The results of our study were not in accordance with Portenier et al., who compared the antimicrobial activity of MTAD to that of CHX digluconate and found MTAD and CHX were equally effective in killing E. faecalis. The presence of dentine or bovine serum albumin delayed killing by both medicaments.[40] Estrela found 2% NaOCl could eliminate most microorganisms individually and in mixed composition while 2% CHX failed even after an initial contact time after 5 min by direct contact assay.[41]

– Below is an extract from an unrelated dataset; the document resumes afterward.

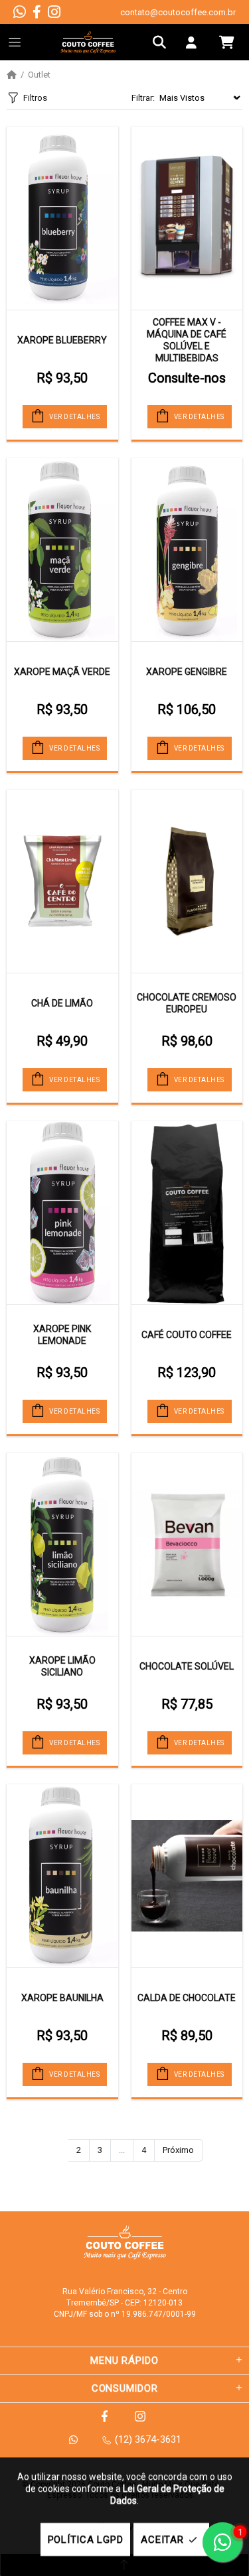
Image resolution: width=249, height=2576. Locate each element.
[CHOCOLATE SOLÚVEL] (187, 1544)
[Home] (12, 75)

MTAD as per manufacturer's instructions requires 1.3% NaOCl to be employed initially followed by a final rinse of MTAD for 5 min.[42] NaOCl and MTAD have failed individually to achieve complete elimination thus raising concerns about this regimen in the current clinical scenario.[4344] Our experimental data are of clinical significance and suggests the use of surfactants 0.5% CTR or 1% SDS with 2% CHX, contribute to the organic solvent property (CHX lacks), and potentiate the substantive antimicrobial activity of CHX.[45]

CONCLUSION

Our study utilized the quality control strain of VRE to find an alternative to MTAD. The combination regimens proved to be effective over MTAD. In the challenging field of endodontics, the use of clinical strain of VRE and biofilms will enable us to arrive at a concrete picture of this experimental surfactant regimen.

Financial support and sponsorship

Nil.

Conflicts of interest

The authors of this manuscript declare that they have no conflicts of interest, real or perceived, financial or nonfinancial in this article.